### TASK PROMPT:
Reproduce all of the material below, instructions included, and shift every coordinate in the answers by -130. Leave the pictures out of your reply.

┄┄┄┄┄┄┄┄┄┄┄┄┄┄┄┄┄┄┄┄

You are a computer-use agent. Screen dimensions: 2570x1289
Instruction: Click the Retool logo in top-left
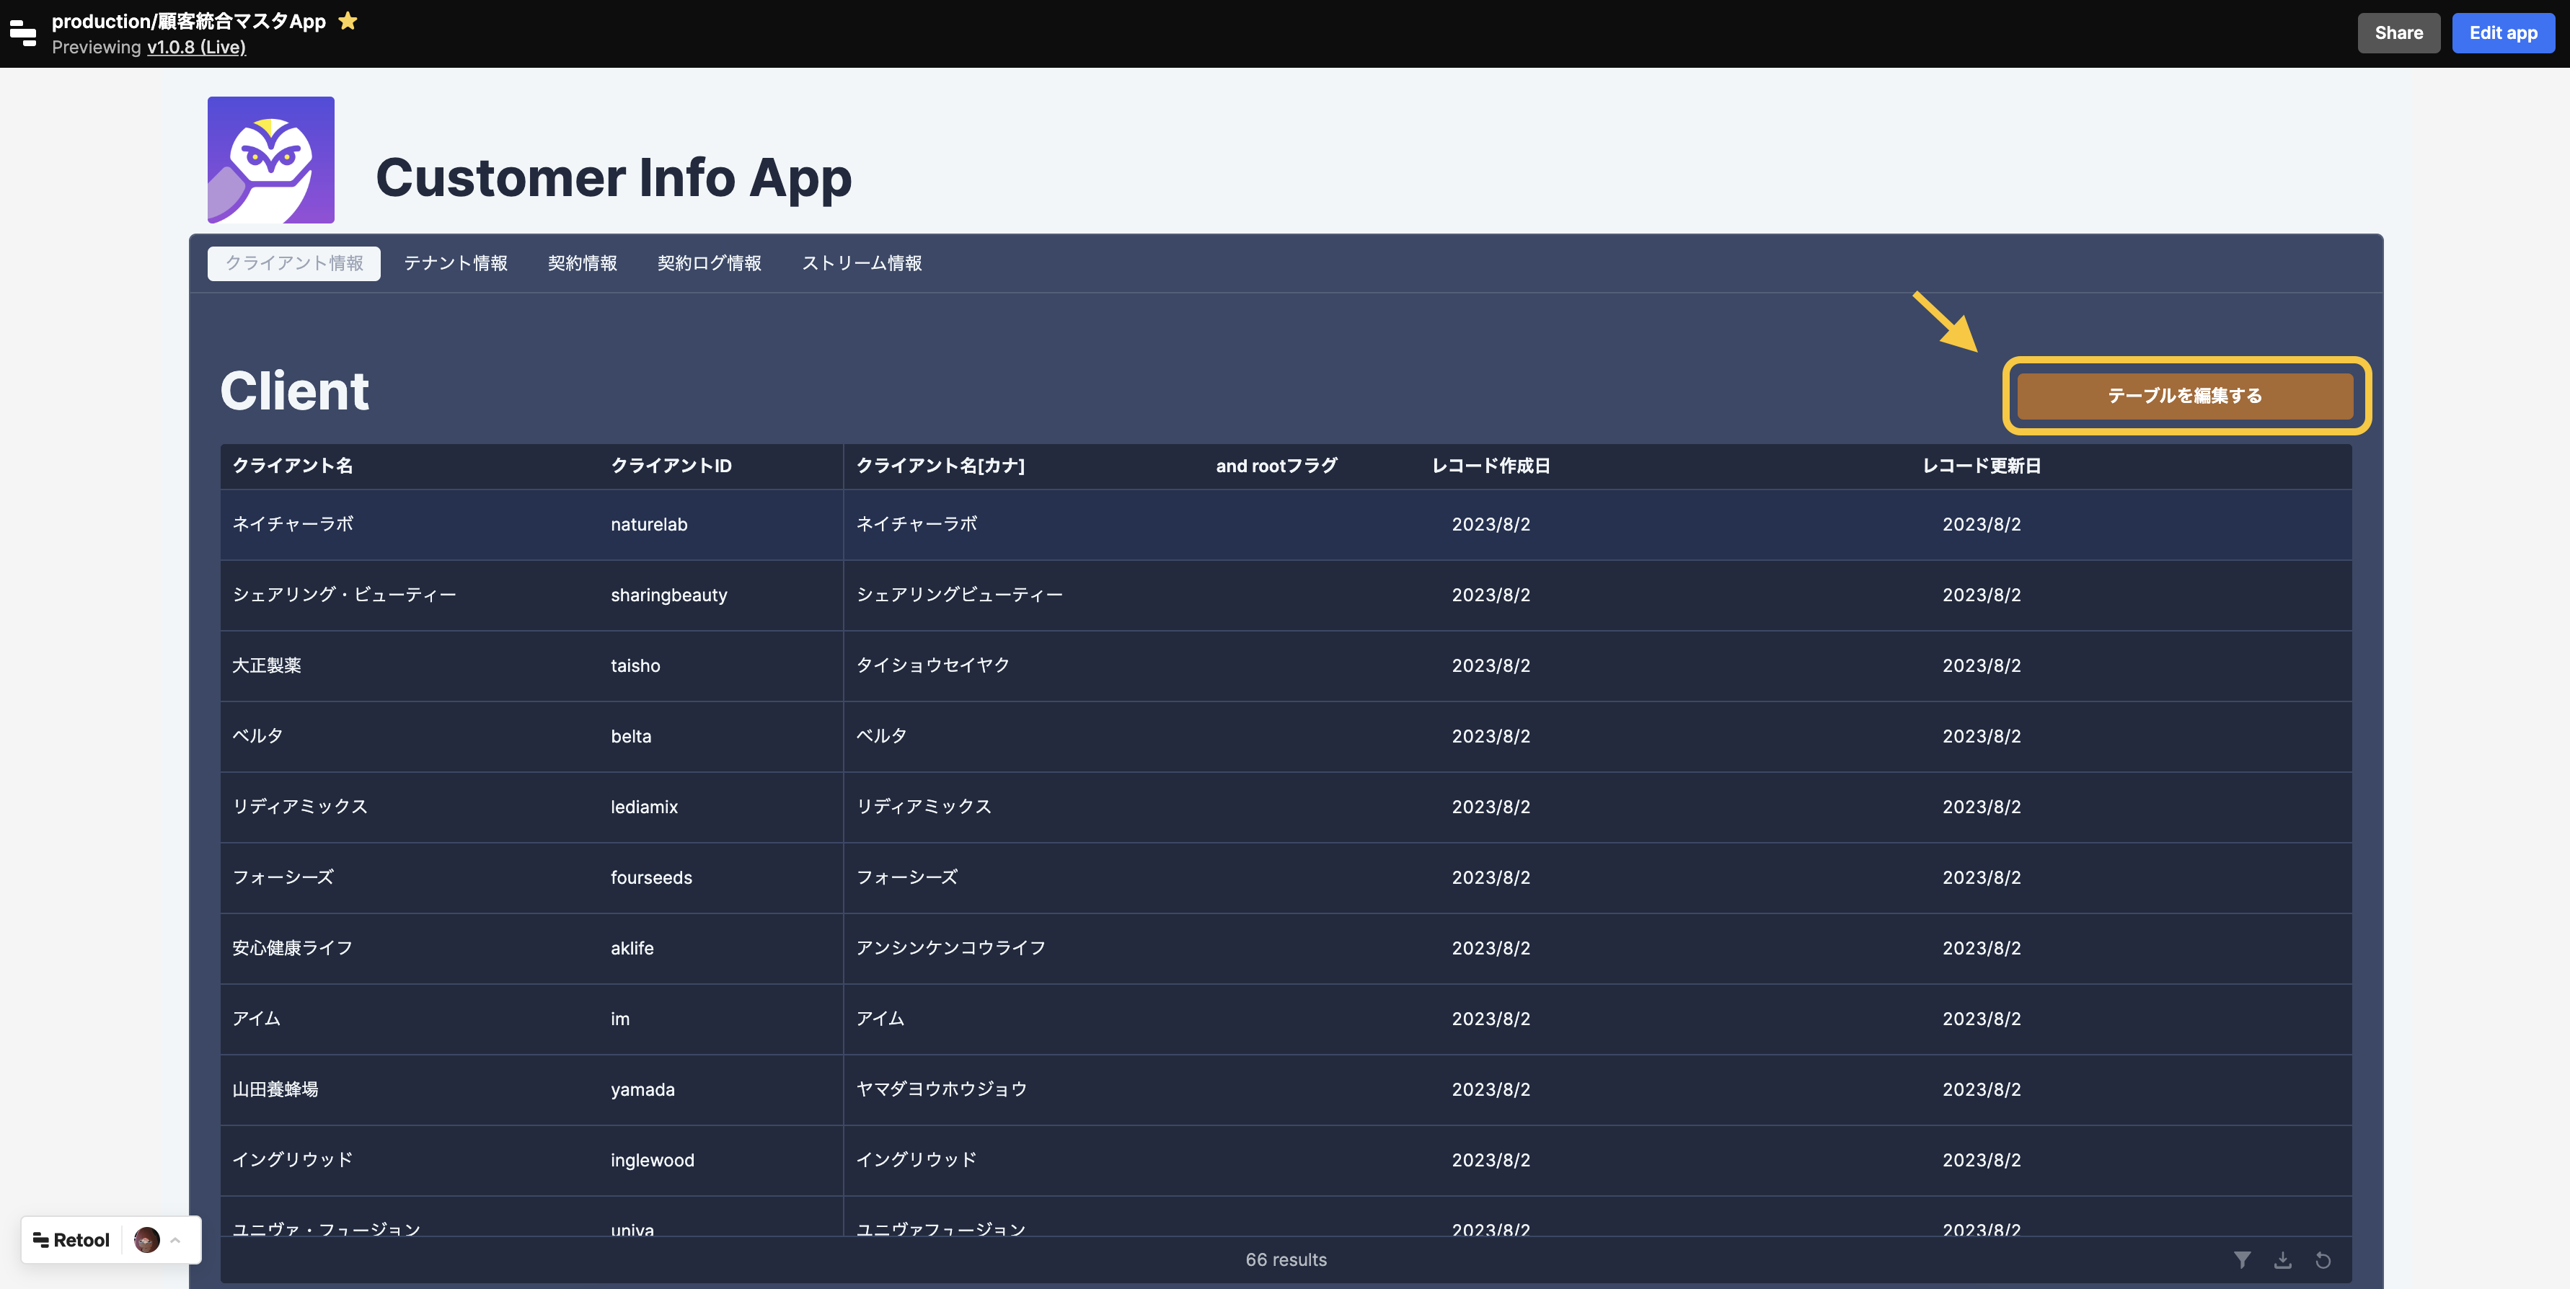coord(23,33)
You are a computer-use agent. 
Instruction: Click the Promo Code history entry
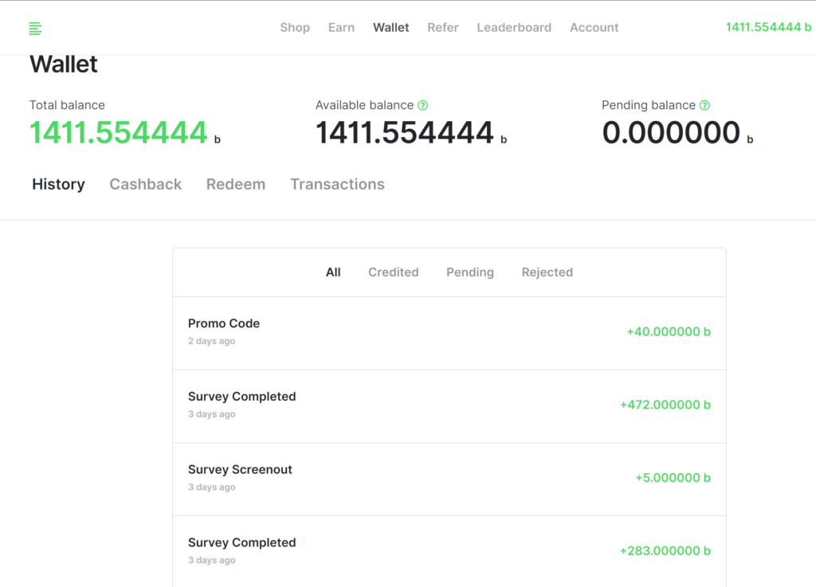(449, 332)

┄┄┄┄┄┄┄┄┄┄┄┄┄┄┄┄┄┄┄┄

### RESULT FOR THIS TASK:
You are a computer-use agent. Screen dimensions: 2570x1289
Instruction: Click the Retool logo in top-left
coord(-107,-97)
You are a computer-use agent. 
Instruction: Click the Promo Code history entry
(319, 202)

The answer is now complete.